◆ YOUR ASSIGNMENT: Copy out every line from the records that includes "LIVING".

LISTED ENTRIES below:

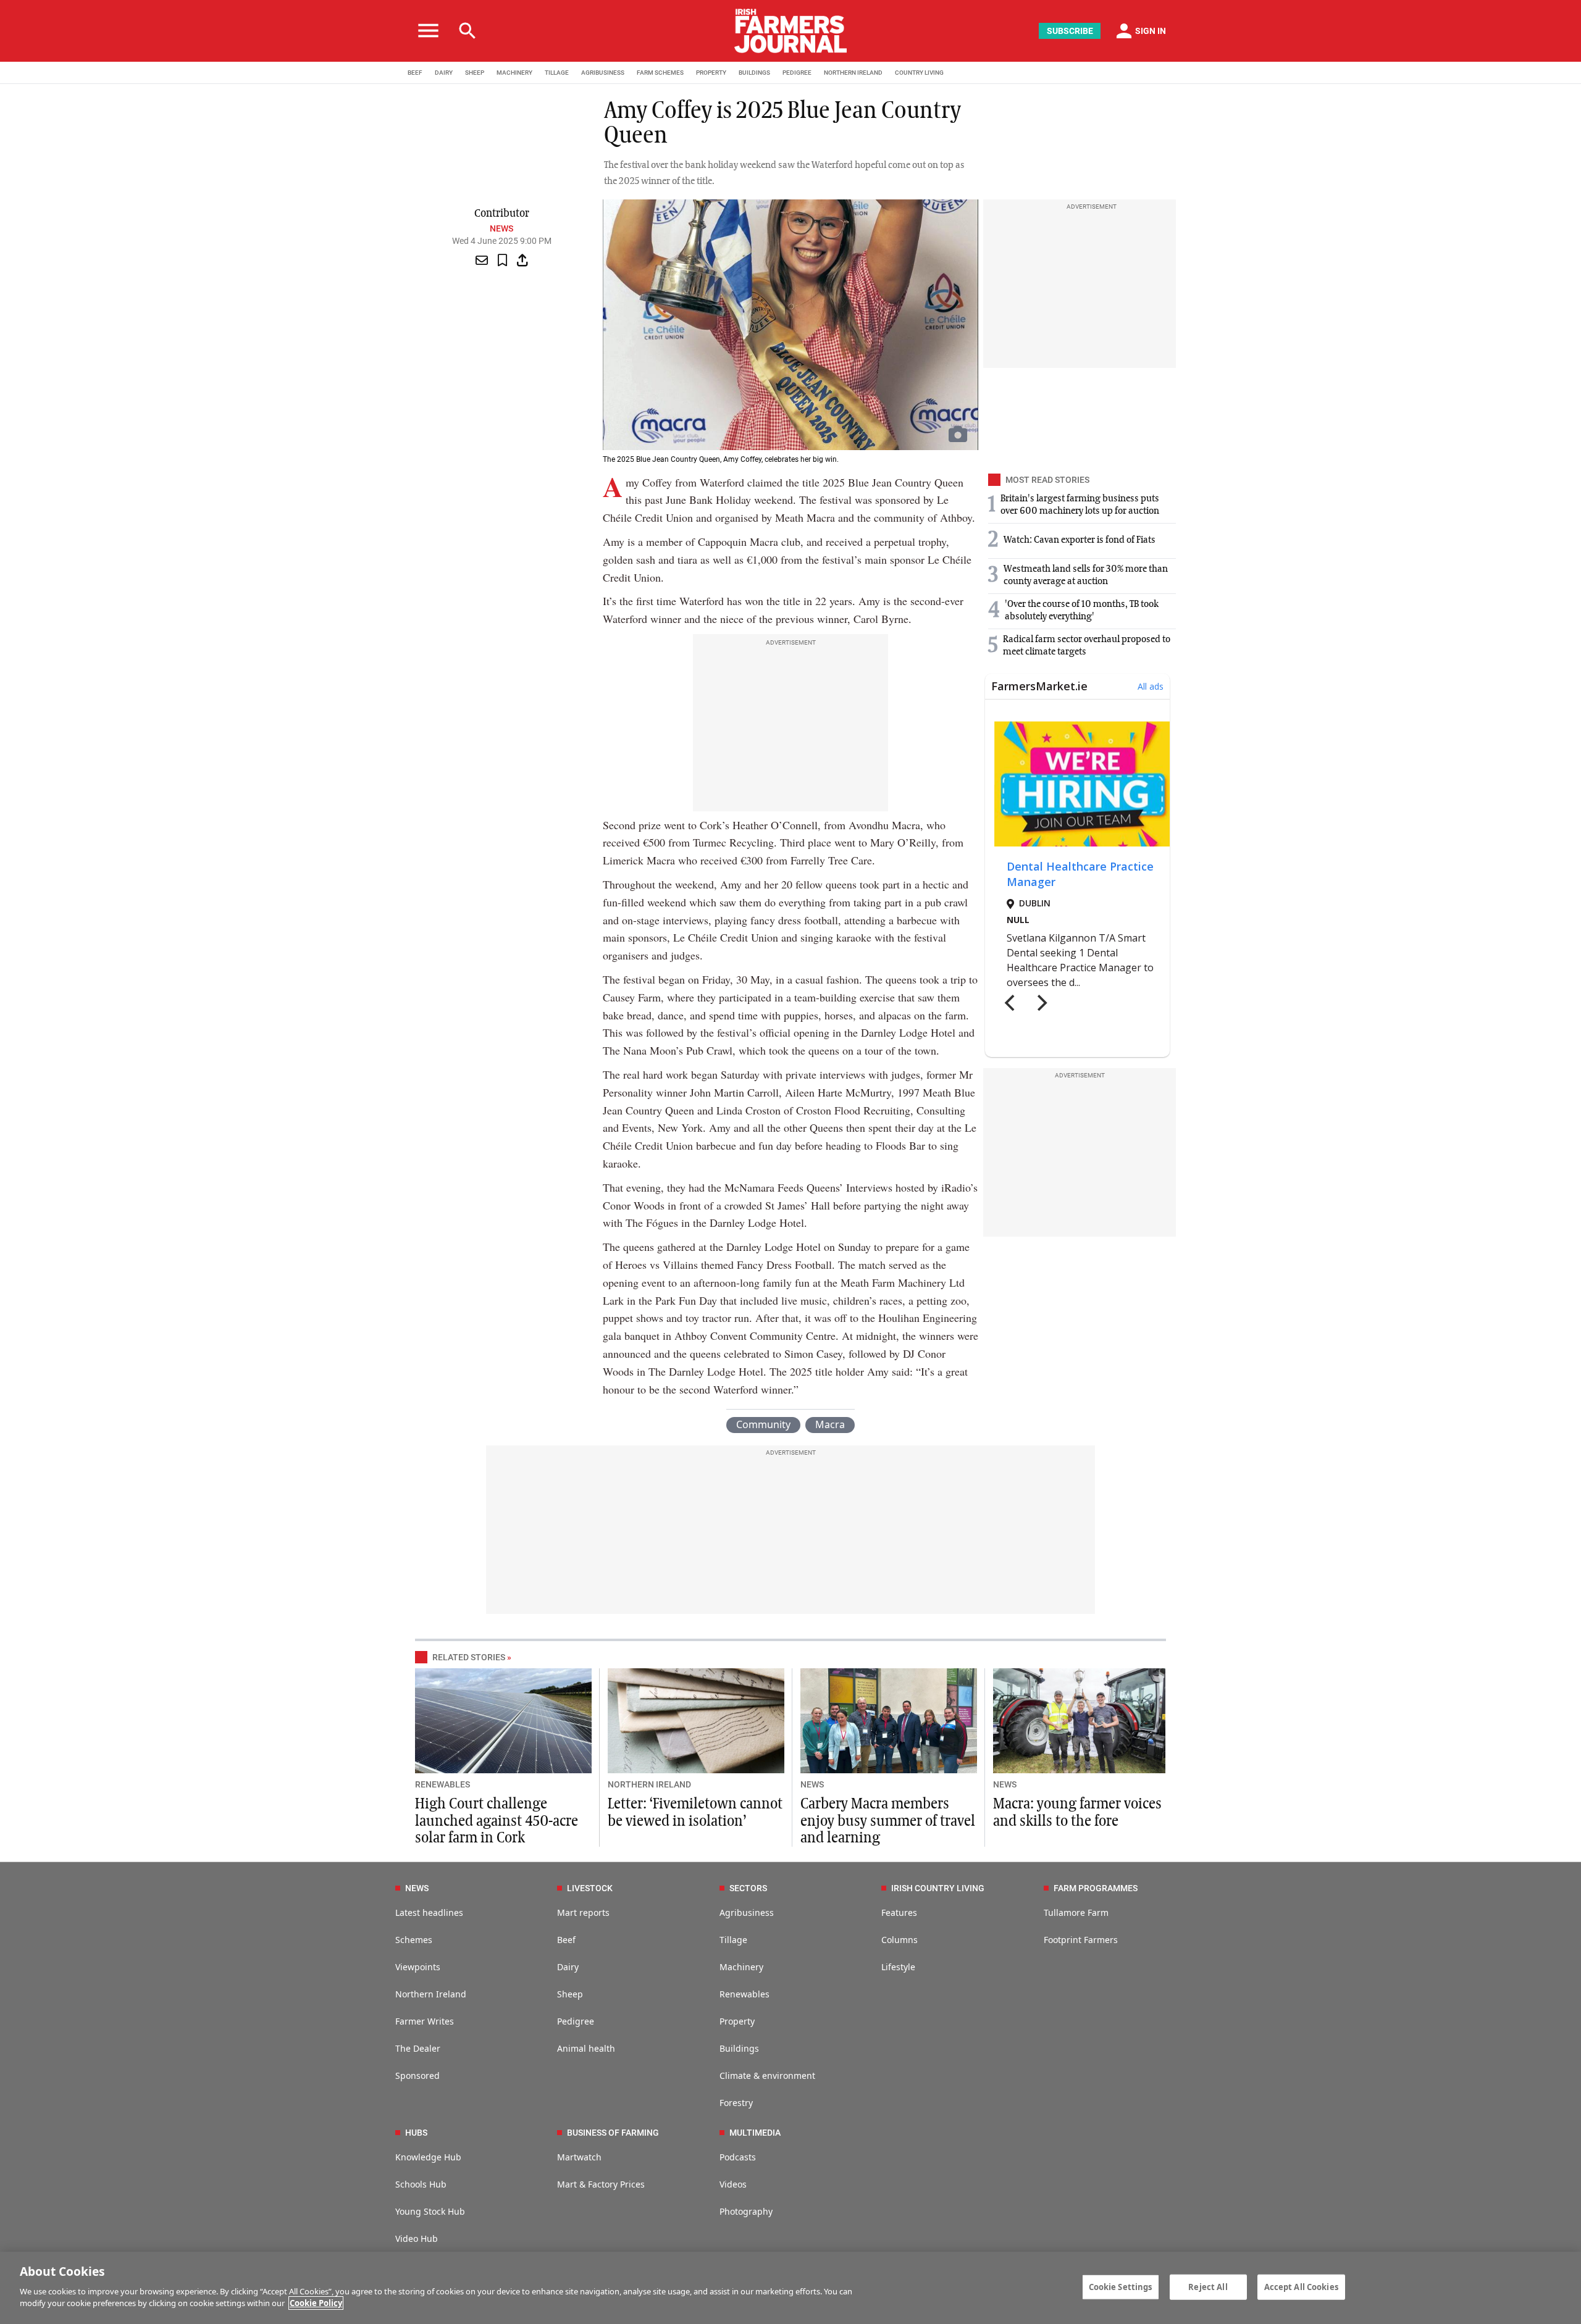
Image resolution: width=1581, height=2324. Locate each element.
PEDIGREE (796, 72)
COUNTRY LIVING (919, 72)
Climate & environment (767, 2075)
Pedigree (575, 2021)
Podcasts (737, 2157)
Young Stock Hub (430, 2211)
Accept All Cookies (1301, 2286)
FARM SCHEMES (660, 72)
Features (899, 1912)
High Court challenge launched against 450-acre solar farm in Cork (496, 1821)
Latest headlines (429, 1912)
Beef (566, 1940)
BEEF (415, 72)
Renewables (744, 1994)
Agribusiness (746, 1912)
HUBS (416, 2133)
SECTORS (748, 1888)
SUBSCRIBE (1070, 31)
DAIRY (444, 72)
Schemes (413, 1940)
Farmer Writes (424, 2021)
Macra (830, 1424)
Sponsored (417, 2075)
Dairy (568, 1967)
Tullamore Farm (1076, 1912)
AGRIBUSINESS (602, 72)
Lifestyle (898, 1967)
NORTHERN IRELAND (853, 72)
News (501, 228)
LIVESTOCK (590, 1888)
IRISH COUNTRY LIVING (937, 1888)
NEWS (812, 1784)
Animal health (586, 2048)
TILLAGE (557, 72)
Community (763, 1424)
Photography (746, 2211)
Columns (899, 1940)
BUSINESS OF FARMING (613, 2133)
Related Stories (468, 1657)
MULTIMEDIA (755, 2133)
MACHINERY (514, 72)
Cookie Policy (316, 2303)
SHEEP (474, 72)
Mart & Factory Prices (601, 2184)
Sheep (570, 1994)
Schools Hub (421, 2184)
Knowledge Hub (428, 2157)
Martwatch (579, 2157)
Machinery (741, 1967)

End of LISTED ENTRIES.

◆ EXPECTED ANSWER:
COUNTRY LIVING (919, 72)
IRISH COUNTRY LIVING (937, 1888)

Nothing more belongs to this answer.